Give back the lines of the records exactly, starting at the first and ending at the one with "You are a computer-use agent. The height".

Source records —
▽

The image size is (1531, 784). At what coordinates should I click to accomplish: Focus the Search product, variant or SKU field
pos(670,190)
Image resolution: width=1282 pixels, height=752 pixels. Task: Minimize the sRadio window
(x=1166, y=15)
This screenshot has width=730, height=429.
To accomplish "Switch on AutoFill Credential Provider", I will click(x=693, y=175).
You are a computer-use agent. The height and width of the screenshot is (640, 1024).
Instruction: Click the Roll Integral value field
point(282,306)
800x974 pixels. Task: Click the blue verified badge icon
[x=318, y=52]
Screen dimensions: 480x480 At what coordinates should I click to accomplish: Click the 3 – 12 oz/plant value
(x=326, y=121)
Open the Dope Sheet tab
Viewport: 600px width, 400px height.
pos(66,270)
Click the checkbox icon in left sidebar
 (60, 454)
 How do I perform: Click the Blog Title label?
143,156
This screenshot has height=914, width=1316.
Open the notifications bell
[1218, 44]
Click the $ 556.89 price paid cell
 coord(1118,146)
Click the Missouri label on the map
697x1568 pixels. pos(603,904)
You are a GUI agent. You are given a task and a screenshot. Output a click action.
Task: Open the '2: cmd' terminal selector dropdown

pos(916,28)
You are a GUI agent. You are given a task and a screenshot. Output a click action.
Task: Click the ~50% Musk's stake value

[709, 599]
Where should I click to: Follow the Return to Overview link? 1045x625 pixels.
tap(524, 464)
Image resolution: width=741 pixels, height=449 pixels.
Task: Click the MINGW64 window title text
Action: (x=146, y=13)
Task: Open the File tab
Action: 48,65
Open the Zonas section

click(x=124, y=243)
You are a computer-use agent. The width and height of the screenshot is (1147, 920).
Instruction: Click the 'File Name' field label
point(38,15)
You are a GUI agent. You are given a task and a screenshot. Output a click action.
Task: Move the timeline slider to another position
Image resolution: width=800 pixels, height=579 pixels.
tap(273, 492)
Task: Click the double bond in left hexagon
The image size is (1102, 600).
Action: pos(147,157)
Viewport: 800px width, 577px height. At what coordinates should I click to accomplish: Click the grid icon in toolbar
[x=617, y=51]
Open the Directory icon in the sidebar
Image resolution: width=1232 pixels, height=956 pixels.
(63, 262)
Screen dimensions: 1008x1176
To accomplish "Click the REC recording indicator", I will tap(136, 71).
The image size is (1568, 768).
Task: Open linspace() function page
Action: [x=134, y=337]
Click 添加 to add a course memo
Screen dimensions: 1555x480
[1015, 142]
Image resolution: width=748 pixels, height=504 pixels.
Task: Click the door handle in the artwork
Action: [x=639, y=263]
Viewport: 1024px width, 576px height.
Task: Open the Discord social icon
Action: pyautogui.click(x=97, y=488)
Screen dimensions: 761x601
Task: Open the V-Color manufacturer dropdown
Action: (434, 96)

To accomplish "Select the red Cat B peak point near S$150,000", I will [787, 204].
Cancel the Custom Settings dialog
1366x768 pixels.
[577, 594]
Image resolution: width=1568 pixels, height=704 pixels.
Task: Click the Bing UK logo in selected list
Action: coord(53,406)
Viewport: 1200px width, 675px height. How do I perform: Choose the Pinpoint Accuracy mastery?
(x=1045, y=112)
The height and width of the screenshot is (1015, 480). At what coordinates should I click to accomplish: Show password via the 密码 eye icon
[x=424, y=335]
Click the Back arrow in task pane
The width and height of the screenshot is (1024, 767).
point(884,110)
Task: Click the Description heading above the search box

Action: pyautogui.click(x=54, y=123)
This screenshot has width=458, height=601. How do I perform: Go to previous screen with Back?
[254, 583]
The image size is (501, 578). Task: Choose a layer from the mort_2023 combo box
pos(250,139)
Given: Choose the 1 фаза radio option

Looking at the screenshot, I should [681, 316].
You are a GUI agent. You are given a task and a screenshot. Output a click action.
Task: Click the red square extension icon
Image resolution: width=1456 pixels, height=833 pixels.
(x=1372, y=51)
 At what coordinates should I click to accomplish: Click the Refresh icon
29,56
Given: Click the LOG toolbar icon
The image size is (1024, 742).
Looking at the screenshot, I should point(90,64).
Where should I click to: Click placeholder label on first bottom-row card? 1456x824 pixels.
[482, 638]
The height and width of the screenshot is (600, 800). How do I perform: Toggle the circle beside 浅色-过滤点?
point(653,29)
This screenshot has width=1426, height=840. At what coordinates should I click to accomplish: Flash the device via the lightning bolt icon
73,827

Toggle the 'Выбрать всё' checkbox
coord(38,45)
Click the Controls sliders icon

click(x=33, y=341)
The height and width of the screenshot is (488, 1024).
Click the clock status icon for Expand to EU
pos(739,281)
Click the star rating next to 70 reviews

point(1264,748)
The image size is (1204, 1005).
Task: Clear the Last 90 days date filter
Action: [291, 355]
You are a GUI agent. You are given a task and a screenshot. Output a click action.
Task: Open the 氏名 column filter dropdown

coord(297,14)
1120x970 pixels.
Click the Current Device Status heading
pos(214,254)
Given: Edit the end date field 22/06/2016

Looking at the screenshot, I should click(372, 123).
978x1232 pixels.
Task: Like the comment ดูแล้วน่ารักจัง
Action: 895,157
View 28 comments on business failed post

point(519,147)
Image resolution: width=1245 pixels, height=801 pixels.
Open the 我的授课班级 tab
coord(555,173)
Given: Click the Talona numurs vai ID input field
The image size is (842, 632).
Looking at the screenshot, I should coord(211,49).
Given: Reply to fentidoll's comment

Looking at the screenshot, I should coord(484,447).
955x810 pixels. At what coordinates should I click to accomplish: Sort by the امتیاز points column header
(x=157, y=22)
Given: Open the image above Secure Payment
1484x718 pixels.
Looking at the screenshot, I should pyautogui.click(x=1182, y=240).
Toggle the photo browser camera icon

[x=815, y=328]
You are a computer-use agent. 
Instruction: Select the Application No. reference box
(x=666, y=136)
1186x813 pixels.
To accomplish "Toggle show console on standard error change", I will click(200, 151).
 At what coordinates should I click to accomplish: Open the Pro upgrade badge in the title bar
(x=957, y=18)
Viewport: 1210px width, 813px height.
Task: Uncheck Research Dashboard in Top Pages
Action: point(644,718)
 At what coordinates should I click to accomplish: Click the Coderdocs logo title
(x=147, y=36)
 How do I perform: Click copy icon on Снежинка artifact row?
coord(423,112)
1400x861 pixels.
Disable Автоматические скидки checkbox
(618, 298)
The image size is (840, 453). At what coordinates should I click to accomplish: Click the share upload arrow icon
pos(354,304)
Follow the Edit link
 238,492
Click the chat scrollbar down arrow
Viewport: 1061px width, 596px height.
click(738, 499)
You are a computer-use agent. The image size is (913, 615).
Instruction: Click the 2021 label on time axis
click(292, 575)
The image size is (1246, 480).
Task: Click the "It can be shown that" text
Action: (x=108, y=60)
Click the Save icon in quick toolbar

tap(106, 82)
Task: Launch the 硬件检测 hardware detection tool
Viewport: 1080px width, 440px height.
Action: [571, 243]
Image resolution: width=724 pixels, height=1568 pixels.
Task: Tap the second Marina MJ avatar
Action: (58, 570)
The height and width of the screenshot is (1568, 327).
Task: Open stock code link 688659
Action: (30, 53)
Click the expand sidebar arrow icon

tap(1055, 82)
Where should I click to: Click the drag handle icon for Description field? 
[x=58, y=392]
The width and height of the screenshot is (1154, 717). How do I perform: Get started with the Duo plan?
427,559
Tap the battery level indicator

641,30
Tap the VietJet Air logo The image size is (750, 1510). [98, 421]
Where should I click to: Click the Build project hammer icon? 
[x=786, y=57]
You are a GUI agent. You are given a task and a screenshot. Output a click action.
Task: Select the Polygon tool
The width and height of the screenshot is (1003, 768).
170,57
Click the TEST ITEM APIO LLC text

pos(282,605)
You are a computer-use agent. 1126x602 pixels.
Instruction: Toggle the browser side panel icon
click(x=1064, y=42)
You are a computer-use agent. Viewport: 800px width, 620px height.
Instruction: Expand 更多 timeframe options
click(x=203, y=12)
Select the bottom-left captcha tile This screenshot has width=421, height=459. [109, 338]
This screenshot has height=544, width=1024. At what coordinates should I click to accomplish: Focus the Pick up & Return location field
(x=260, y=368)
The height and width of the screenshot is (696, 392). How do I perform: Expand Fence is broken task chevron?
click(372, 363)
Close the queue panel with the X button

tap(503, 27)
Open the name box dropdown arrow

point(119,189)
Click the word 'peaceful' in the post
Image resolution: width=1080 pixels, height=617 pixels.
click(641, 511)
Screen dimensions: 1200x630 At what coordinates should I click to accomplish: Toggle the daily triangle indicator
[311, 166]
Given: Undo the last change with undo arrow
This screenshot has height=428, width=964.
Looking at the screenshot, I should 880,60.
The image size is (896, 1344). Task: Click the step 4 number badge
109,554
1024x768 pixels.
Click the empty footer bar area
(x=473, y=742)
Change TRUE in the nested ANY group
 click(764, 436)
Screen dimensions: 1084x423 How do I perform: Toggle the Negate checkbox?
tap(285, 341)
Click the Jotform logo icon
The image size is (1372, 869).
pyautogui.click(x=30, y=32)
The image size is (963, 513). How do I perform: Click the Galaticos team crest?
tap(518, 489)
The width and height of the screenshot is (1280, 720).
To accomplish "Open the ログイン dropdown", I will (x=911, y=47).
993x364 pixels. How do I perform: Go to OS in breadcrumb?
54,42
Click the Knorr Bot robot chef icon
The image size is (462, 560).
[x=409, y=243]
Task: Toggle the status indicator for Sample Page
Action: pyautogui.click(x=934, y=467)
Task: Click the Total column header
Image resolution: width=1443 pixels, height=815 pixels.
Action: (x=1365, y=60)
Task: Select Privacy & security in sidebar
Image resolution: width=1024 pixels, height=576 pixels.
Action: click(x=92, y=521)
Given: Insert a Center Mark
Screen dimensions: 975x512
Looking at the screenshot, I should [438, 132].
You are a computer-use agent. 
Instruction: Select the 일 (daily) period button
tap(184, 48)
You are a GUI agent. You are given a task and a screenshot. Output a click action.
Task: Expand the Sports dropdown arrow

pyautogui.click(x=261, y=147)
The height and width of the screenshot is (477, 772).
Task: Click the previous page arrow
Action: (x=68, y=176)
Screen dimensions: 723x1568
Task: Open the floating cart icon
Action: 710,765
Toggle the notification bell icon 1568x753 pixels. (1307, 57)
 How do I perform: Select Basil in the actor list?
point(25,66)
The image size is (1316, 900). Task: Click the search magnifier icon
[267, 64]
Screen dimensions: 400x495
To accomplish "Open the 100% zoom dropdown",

△

Solution for this exercise —
The image size is (1531, 784). At what coordinates should I click to accomplish: Focus the Search product, variant or SKU field
pos(670,190)
Image resolution: width=1282 pixels, height=752 pixels. Task: Minimize the sRadio window
(x=1166, y=15)
This screenshot has width=730, height=429.
To accomplish "Switch on AutoFill Credential Provider", I will click(x=693, y=175).
You are a computer-use agent. The height and width of the screenshot is (640, 1024).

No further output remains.